Anderson ha dirigido varios videoclips del grupo musical Haim, conformado por Alana y sus hermanas Este y Danielle. A menudo la apuesta de la puesta en cámara es acompañarlas con largos planos en sus recorridos por las calles. Esta estrategia es replicada una y otra vez en Licorice Pizza y así consigue valiosas dosis de frescura y un ritmo apacible. En la ruta Alana y sus hermanas (en los clips), expresan un abanico atendible de emociones: con desparpajo y humor dan cuenta de un bien-estar en el mundo (si bien es cierto que a menudo expresan descontento o enojo). Asimismo, el cineasta construye con virtud la pátina de los años setenta. La luz (cortesía del mismo realizador y de Michael Bauman) y la puesta en escena en su conjunto (vestuarios, maquillajes, escenografías) dan verosimilitud a la época, pero también hacen perceptibles estratos sociales, actividades y edades: hay cierta frivolidad en la venta de camas de agua; aires ridículos en la concepción de Jon Peters (Bradley Cooper), quien fue peluquero y luego pareja de Barbra Streisand y productor cinematográfico. En la banda sonora habita un extenso playlist de la época: de Paul McCartney a Chirs Norman & Suzi Quatro, pasando por Sonny & Cher y Chuck Berry. Hay una buena razón para tanta música, pues el título –que se puede traducir como “pizza de regaliz”– alude a los discos de vinil y a una cadena de tiendas que los vendían.

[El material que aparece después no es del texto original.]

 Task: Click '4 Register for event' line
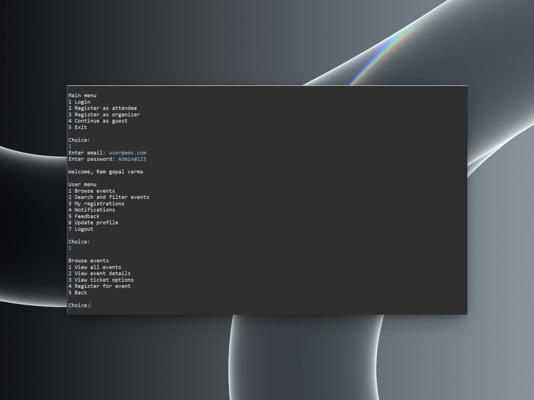[x=99, y=286]
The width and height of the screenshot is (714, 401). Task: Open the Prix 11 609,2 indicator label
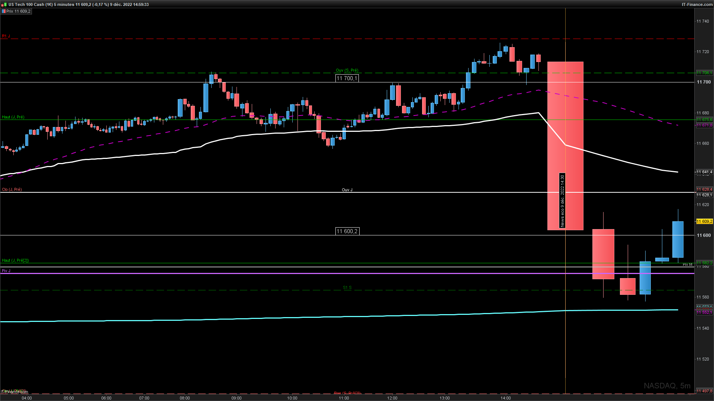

Anderson da cuenta de los caminos torcidos que pueden seguir dos personas para iniciar una relación afectiva. Con calidez y honestidad nos acerca a dos personajes que no son precisamente encantadores y que cometen a menudo graves equivocaciones. Ella es mayor que él, pero no es particularmente madura; él es infantil y como buen empresario, utiliza a los otros para su beneficio. No obstante, entre ellos se va creando un nexo con matices de comedia romántica. En la ruta el cineasta hace patente el desencanto por los adultos; aquí nadie se salva del ridículo, en particular los hombres: el actor Jack Holden (Sean Penn), versión caricaturesca de William Holden, es un ególatra insufrible, tanto como el adulador Rex Blau (interpretado por Tom Waits, quien hace algo impensable: dar vida a un personaje insoportable); Joel Wachs (Benny Safdie) aparentemente es un político diferente, pero resulta ser bastante político. No menos odiosa es Lucy Doolittle (Christine Ebersole), quien dirige a un grupo de chamacos en una puesta en escena musical.

Anderson no idealiza pero tampoco sataniza. Su recreación de la época va más allá de las imágenes y los sonidos setenteros. Observa, con humor y afán crítico, comportamientos y conductas: la moral, pues. Exhibe cierto relajamiento en las costumbres, aceptación y tolerancia a expresiones que en los pudorosos tiempos actuales merecerían más de una censura. Al final reconoce el valor de ser joven y el valor del amor en el ser joven. Crecer no fue fácil en los setenta, como tampoco lo es hoy (lo hemos hecho cada vez más difícil), pero ayudaba la actitud: Alana se levanta una y otra vez (en el episodio con Holden lo hace literalmente) y Gary resiste al constante “bateo” al que es sometido.